DOS SONHOS EM ALTEAMENTO A MONTANTE

Ah, se eu soubesse…existir.

Era madrugada ainda

E eu só a forçar meus olhos

Vindos do sonhos do ontem,

Aonde, ali,

Eu ainda não sabia de nada.

Acordei no meu silêncio, auscultei o entorno,

Toquei o chão devagar

E apenas ouvi um cachorro latir.

Ele latia com tanta precisão dos sentidos

Que me botou a pensar:

"saber deve doer".

Latia com convicção

Como quem sabe o que quer dizer.

Será que queria me gritar alguma coisa?

Um estranho a roubar os sonhos,

A invadir as prioridades inadiáveis,

Um portão da esperança sendo arrombado,

Será?

Ou um explícito vilipêndio à fé que ainda insiste?

Talvez latisse por um míssel colocado no portão

Bem em frente ao jardim de anos a fio

Adubado sol -a- sol,

Pelo alteamento a montante das horas

Vidas!

A esperar

Pelo milagre dum renascer da terra abatida.

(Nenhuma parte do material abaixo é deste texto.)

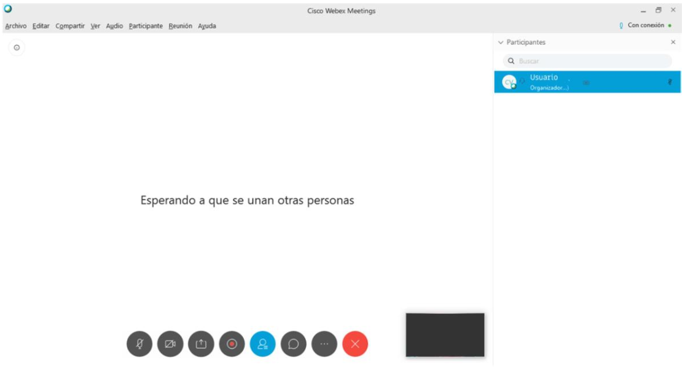Unmute the microphone button
The width and height of the screenshot is (685, 372).
pyautogui.click(x=139, y=344)
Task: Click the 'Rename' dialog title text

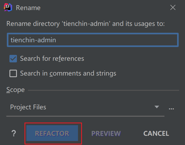Action: coord(28,8)
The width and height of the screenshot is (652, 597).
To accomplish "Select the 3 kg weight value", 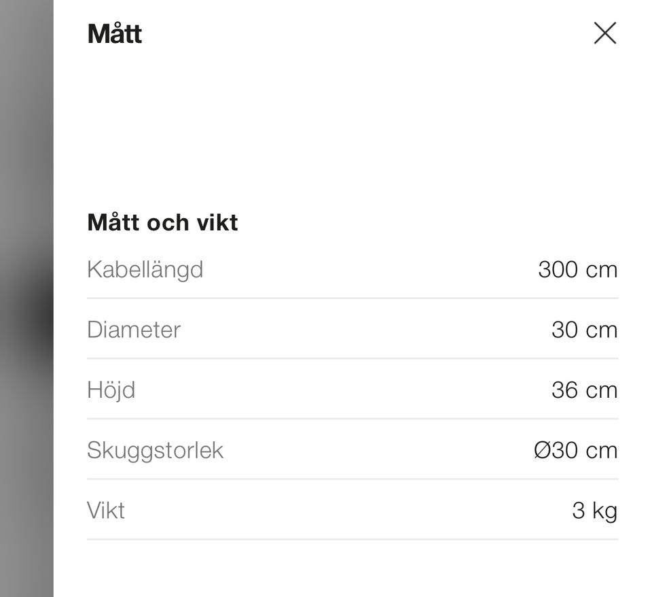I will (x=594, y=510).
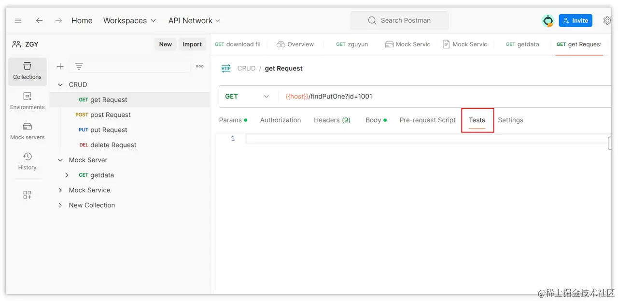Click the Import button
The width and height of the screenshot is (618, 301).
pyautogui.click(x=192, y=44)
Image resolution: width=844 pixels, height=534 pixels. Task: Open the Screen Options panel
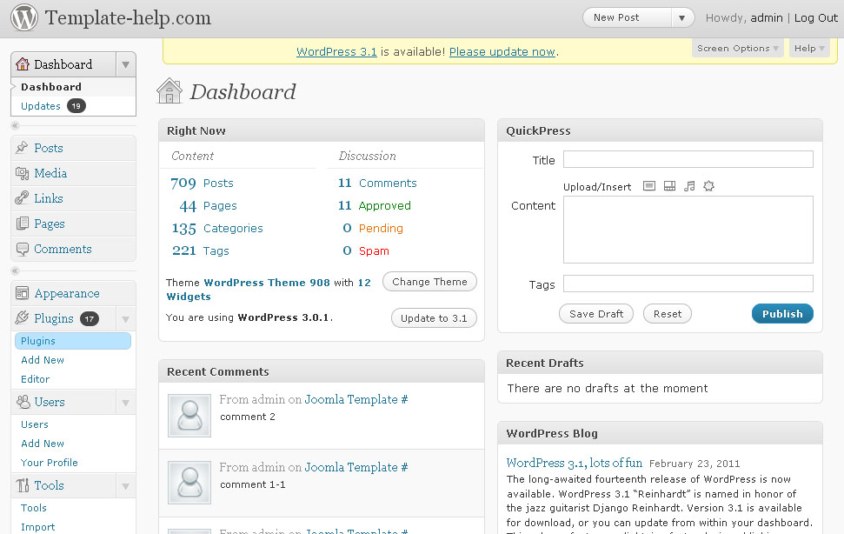click(x=738, y=49)
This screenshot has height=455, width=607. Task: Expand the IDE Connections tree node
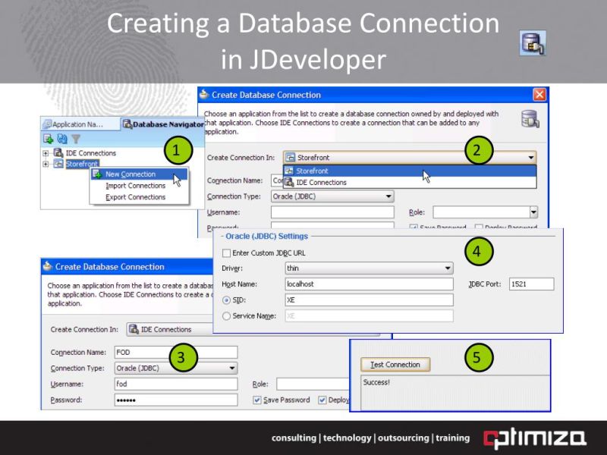click(x=46, y=153)
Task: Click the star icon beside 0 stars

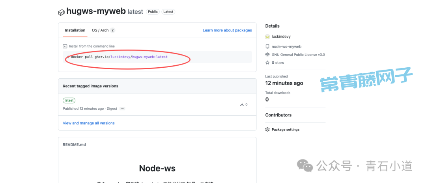Action: 267,63
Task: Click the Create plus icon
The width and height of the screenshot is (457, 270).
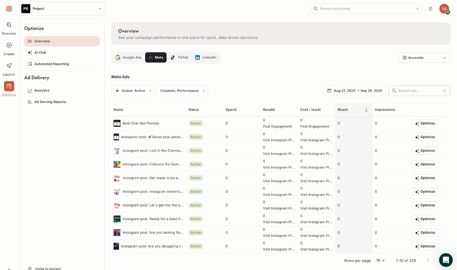Action: point(9,45)
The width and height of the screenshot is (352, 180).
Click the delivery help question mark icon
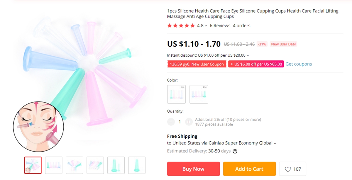tap(235, 151)
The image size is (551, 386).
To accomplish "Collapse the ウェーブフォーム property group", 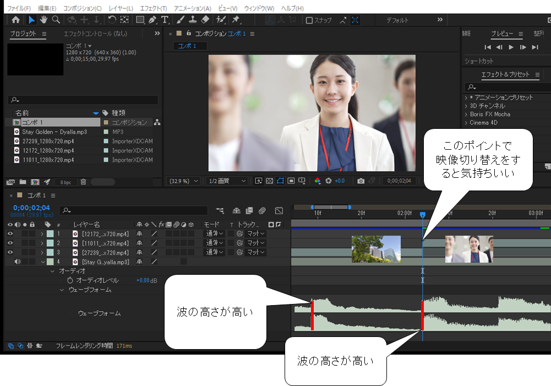I will [63, 290].
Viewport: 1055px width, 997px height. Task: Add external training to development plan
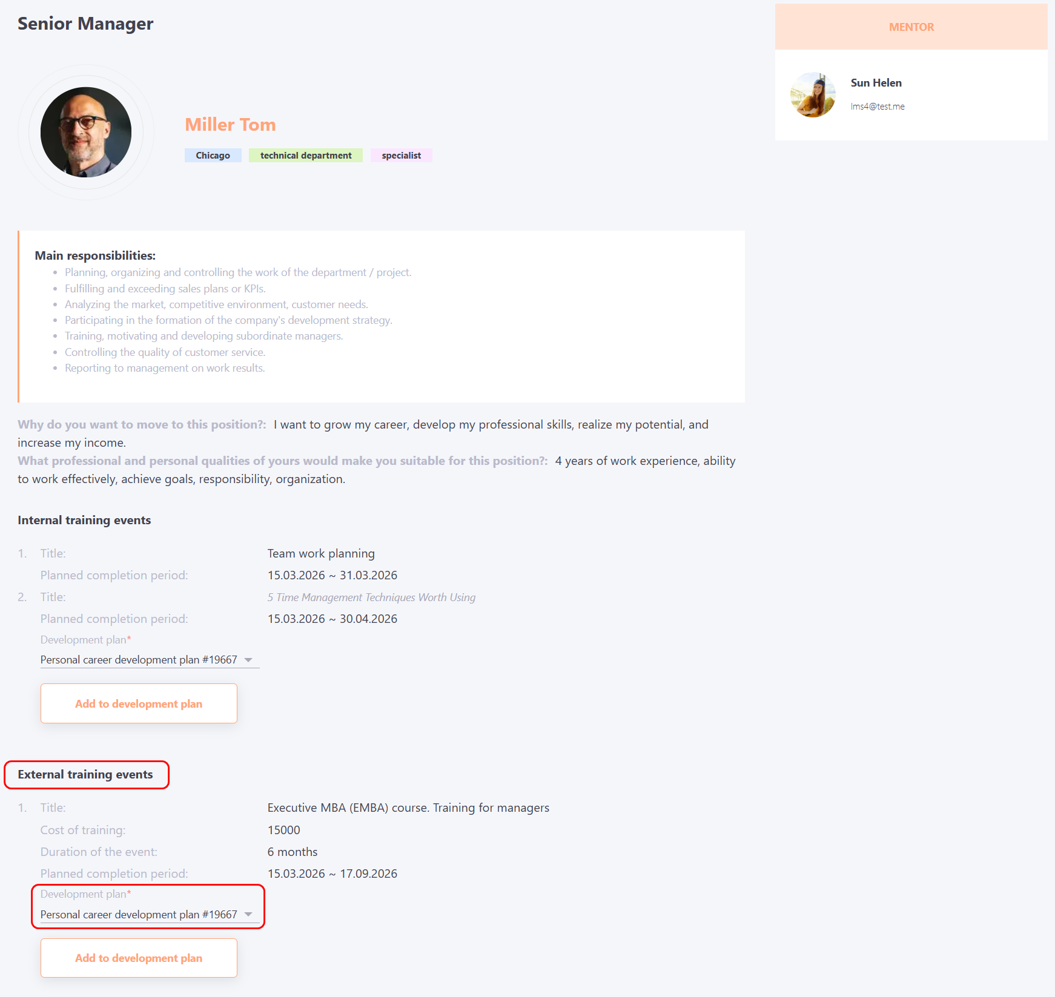click(x=139, y=958)
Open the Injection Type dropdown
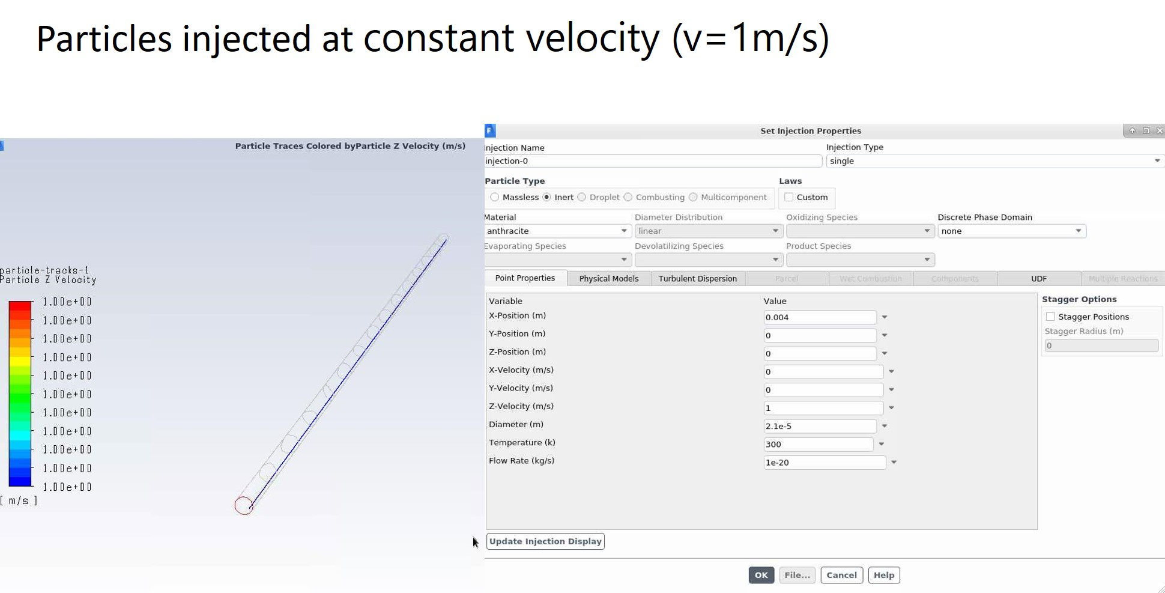The height and width of the screenshot is (593, 1165). (995, 161)
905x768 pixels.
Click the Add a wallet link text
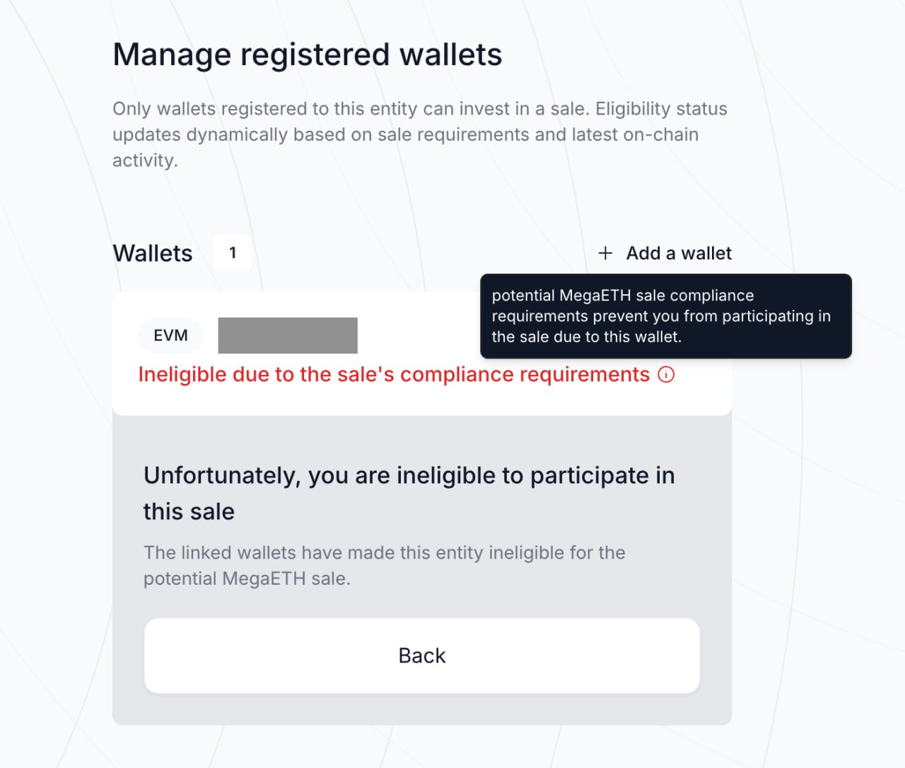pyautogui.click(x=679, y=253)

Ele latia com tanta determinação

Que até pensei que uma flor alvejada

Lhe pedia por socorro existencial.

Algo como se rebrotar em solo minado

Dentro do improvável de sempre.

Ele esbravejava sem resposta alguma

A ofuscar o débil e hercúleo canto dum pardal

Que parecia sobrevoar a esmo,

Sem rumo, pela sucessão de ninhos alvejados.

Aos poucos o bravo latido sumia...

Pediria por socorro a si mesmo?

Ah, se o passarinho soubesse a tempo…

De também latir seu pio forte

Tal qual um Homem igualmente afásico

Que de repente reaprende

A defender seu território interior.

E todo o demais dos entornos gritantes

De macabras cenas de destruição

Só seriam como filme de ficção,

Daqueles que a gente vê e alivia a si mesmo

“Ainda bem que tudo isso é só ilusão”.

Enfim, o cão sossegou.

Pensei mais uma vez:

"Ninguém consegue nada gritando sozinho".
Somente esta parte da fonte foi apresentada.